SHVERA Reauthorization Bill Set For Markup

6/23/2009 10:03 AM Eastern

The House Communications, Technology and Internet Subcommittee will mark up a SHVERA reauthorization bill June 25, a subcommittee spokesperson confirms.

That is the law that allows satellite companies to deliver distant TV network-affiliated TV station signals to markets that can't receive a viewable signal from their own local affiliate, or lack one altogether.

A draft circulated early last week did not deal with anything but a straight reauthorization plus some updates given the digital switch. One of those was instructing the FCC to come up with a new formula for determining what satellite subscribers qualified for distant network signals. The old test was based on a grade B analog signal contour that is no longer relevant in the digital world.

But sources said the draft is only a placeholder, and that the heavy lifting will come in a managers' amendment from House Commmunications Subcommittee chairman Rick Boucher (D-Va.), which will be the true measure of what issues will be in the bill.

Those could include attempting to fix so-called short markets or split markets. The first are markets that lack one or more affiliates, while the second are markets whose boundaries cross state lines.

In both cases, satellite companies want to deliver stations from adjacent markets rather than ones from say Chicago or LA, arguing it makes more sense to be able to provide local news and weather. Broadcasters argue that allowing importation of those nearby signals will play havoc with the program exclusivity that is part of their business model, and with the retransmission-consent negotiations that are an increasingly important part of that model as they seek a stronger dual revenue stream in a down market.

It remains unclear whether either of those will be addressed, since Boucher has said he wants to keep the bill free of ancillary issues that could bog it down. Broadcasters are already trying to take care of the short market issue with multicast deals. For example, ABC has struck four such deals recently.

One source said that the satellite companies were suggesting that broadcasters' financial contribution could be foregoing retransmission consent in the balance of the markets without local into local--about 30 markets) but another source close to broadcasters said that was likely a nonstarter. If a retrans pass for satellite in those markets did make it into the bill, it could put some smaller cable operators serving those markets at a competitive disadvantage unless they were made part of the bill, which currently pertains only to satellite carriage.

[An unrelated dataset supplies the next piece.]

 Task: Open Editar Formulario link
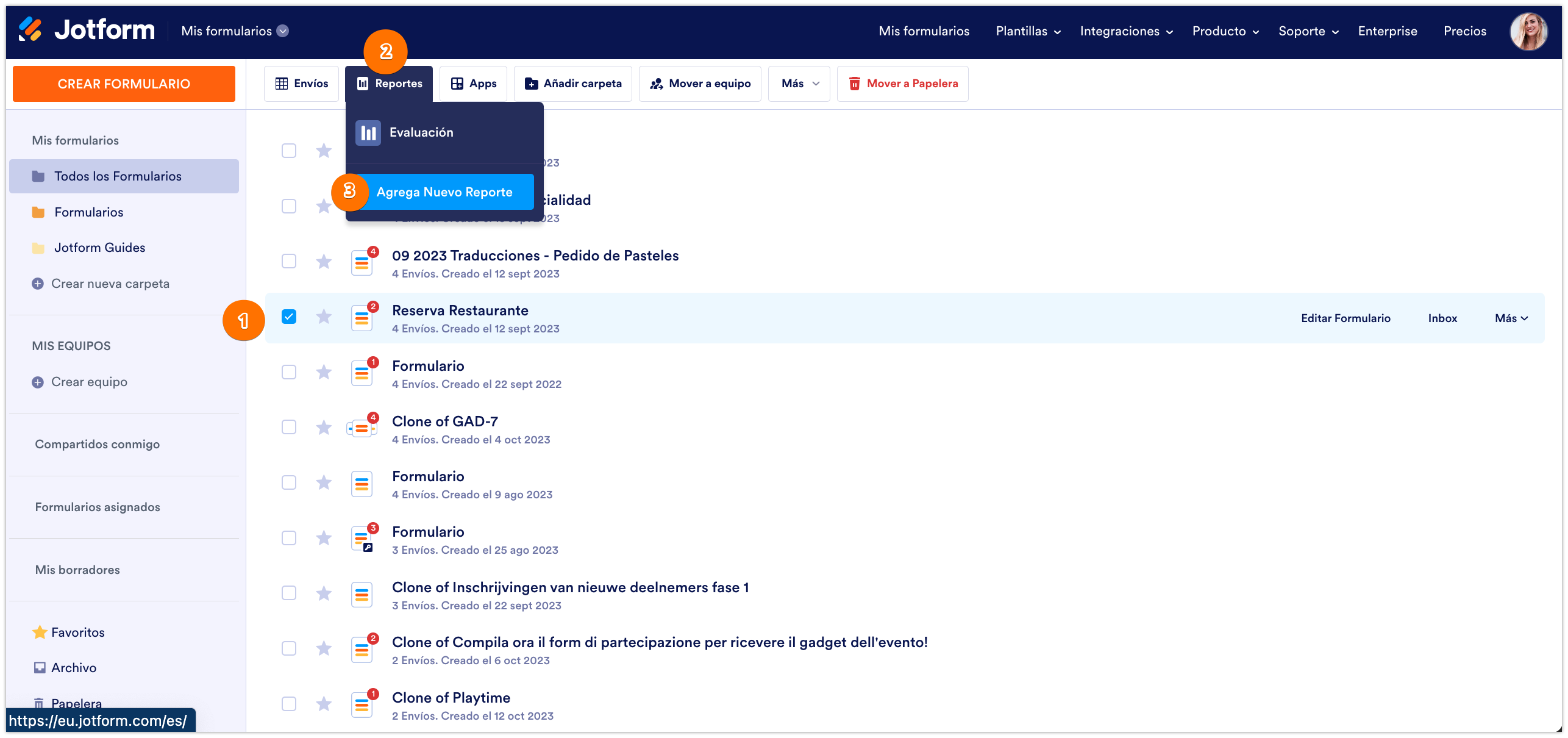[1345, 318]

One issue that likely will get some resolution in the bill is delivering satellite companies to carry local signals in all 210 markets, an issue high on the list of Boucher, who said last week that broadcasters and satellite companies were trying to work out a deal in which both sides share the cost of carrying those stations.

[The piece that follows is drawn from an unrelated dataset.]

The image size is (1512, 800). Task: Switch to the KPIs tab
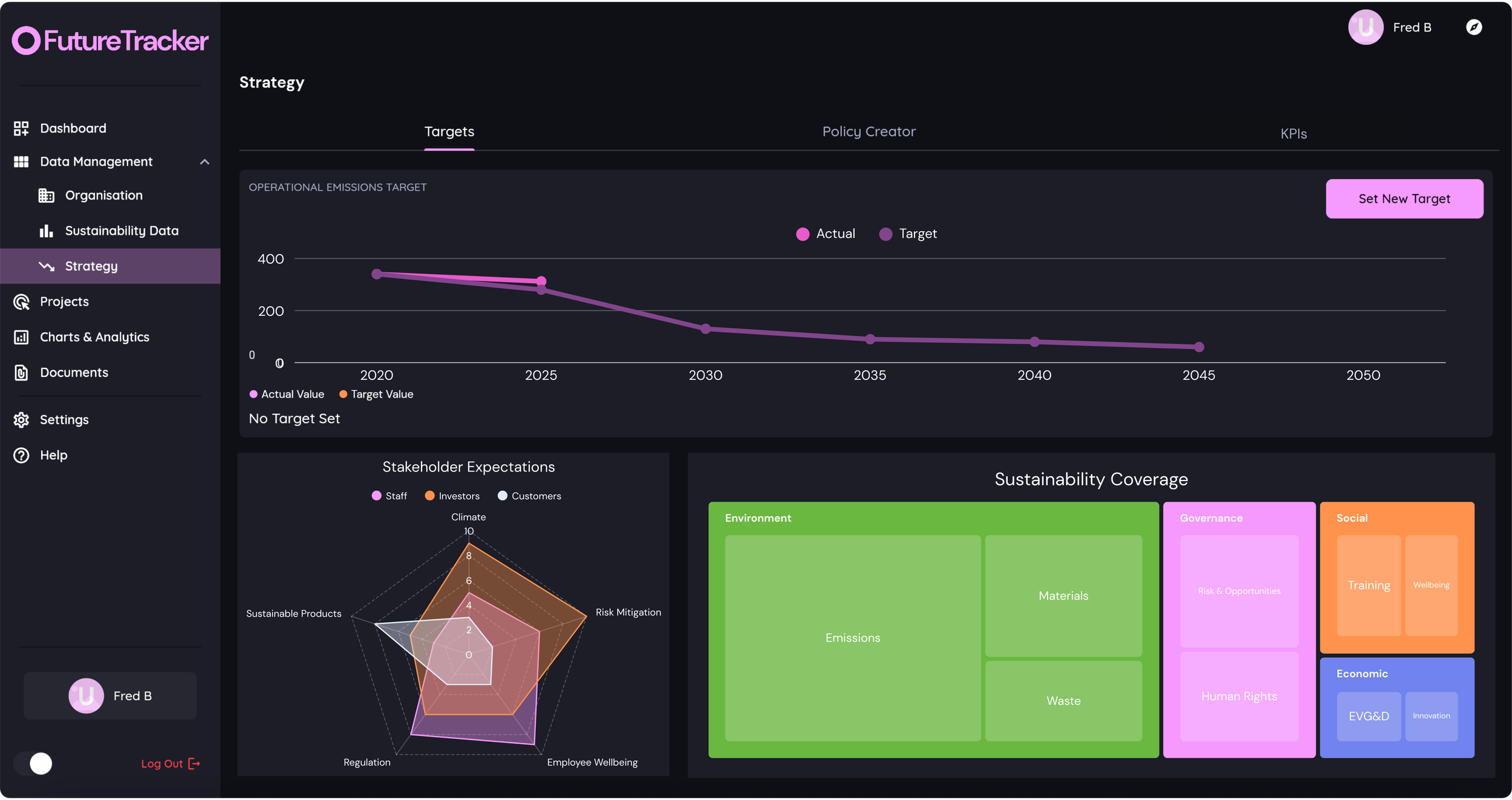(x=1293, y=134)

EchoStar has pointed out to Congress that in some of those markets the cost of carrying those stations isn't recoverable from the small subscriber base.

An X factor is the status of the bill backed by Rep. Mike Ross (D- Ark.), which would address the split-market issue by allowing both satellite and cable operators to import adjacent-market signals. Broadcasters have been fighting hard against the bill.

Ross's office had not returned a call at press time about whether he would introduce it as an amendment at the markup.